REPUBLIKA.CO.ID, JAKARTA -- Disabilitas psikososial adalah gangguan dalam proses berpikir, berperasaan, berperilaku, dan berinteraksi sosial. Menurut Ketua Umum Alpha-I Indonesia dan Ragam Institute, Yossa Nainggolan, anak dengan disabilitas psikososial adalah seseorang berusia kurang dari 18 tahun yang menunjukkan tanda-tanda tersebut sehingga aktivitas, partisipasi, dan perannya sebagai anak menjadi terganggu.
"Banyak orang yang tidak tahu tentang disabilitas psikososial. Padahal pemahaman tentang psikososial sangat penting," tuturnya.
Dia menyebut kasus seorang perempuan yang marah-marah sambil membawa anjing ke dalam masjid sebagai contoh. Menurut Yossa, psikiater sudah menyatakan bahwa perempuan itu adalah seorang penyandang disabilitas psikososial.
"Di balik pro dan kontra terhadap kejadian itu, orang-orang jadi mencari tahu tentang apa itu disabilitas psikososial," katanya.
Yossa mengatakan bahwa pandangan buruk, stigma, serta perlakuan yang membeda-bedakan membuat anak dengan disabilitas, termasuk psikososial, menjadi kelompok yang rentan. Mereka rentan mengalami tindak kekerasan di rumah, lingkungan, atau sekolah.
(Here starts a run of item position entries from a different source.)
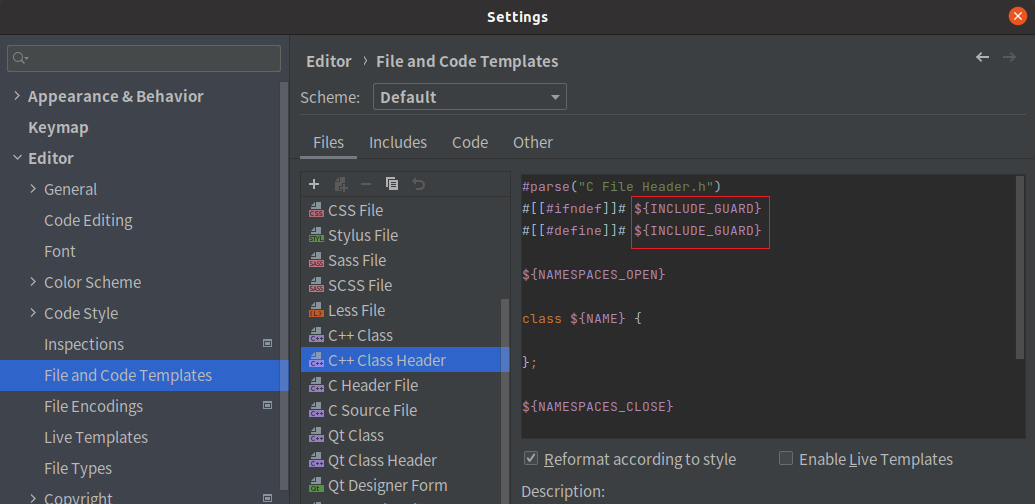
Task: Click the plus icon to create template
Action: (x=314, y=184)
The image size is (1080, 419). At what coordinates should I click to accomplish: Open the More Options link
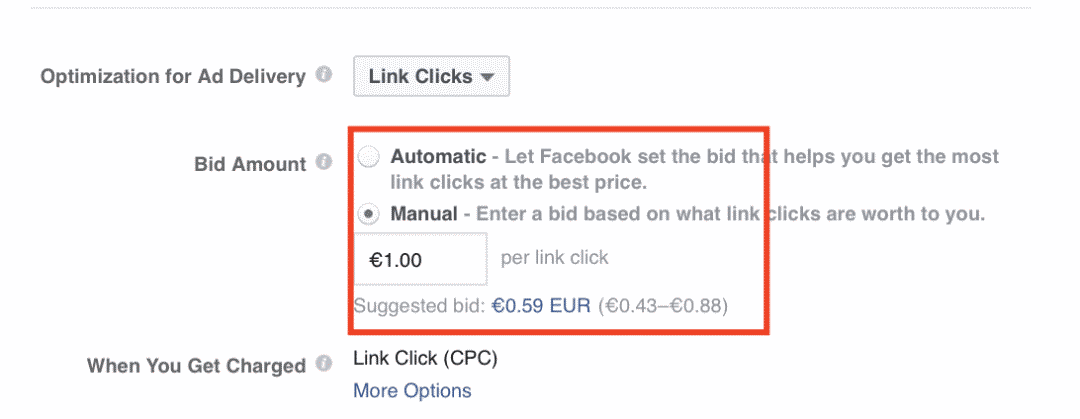click(412, 391)
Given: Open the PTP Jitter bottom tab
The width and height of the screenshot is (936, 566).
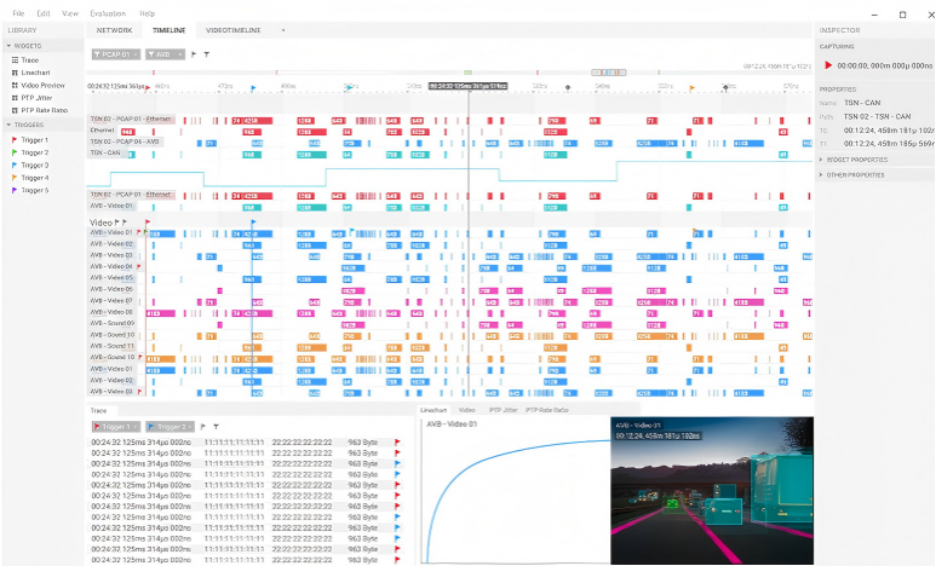Looking at the screenshot, I should pos(503,410).
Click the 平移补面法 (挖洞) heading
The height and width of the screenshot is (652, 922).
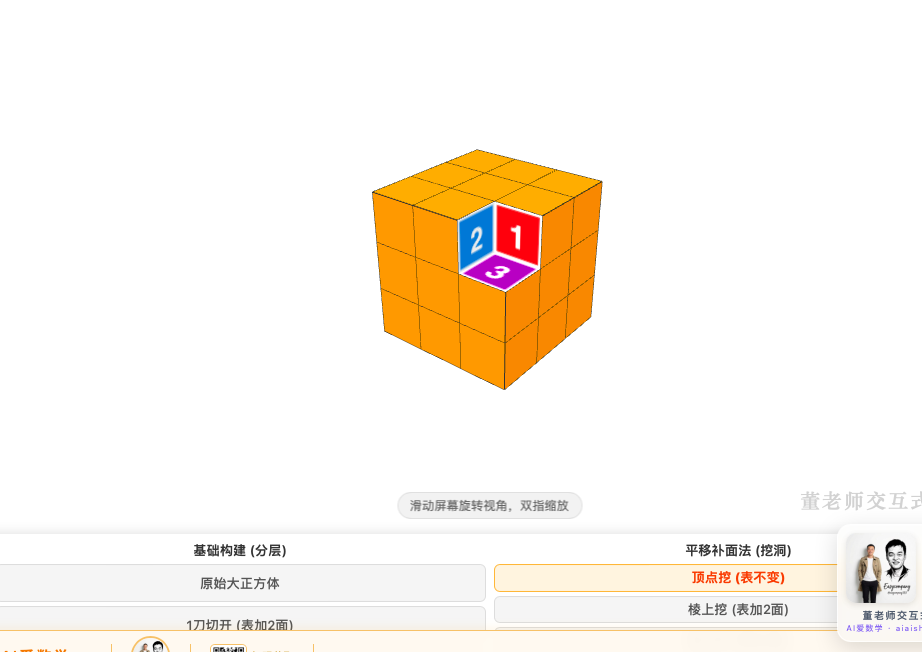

Mereka juga rentan tidak mendapatkan hak-haknya di bidang pendidikan dan kesehatan. Agar masyarakat semakin memahami apa itu disabilitas psikososial, Kementerian Pemberdayaan Perempuan dan Perlindungan Anak (KPPPA) bekerja sama dengan Alpha-I dan Ragam Institute meluncurkan buku panduan Mengenal Anak dengan Disabilitas Psikososial.
"Buku ini merupakan upaya pemenuhan hak anak. Kami di Kementerian akan membuat kebijakan implementatif sehingga bisa berdampak pada anak disabilitas," kata Deputi Perlindungan Anak Kementerian Pemberdayaan Perempuan dan Perlindungan Anak Nahar dalam acara peluncuran buku panduan di Jakarta, Kamis (25/7).
Nahar mengatakan anak penyandang disabilitas psikososial harus dijangkau agar hak-haknya tetap terpenuhi. Selain itu juga agar anak dengan disabilitas psikososial tidak mengalami diskriminasi.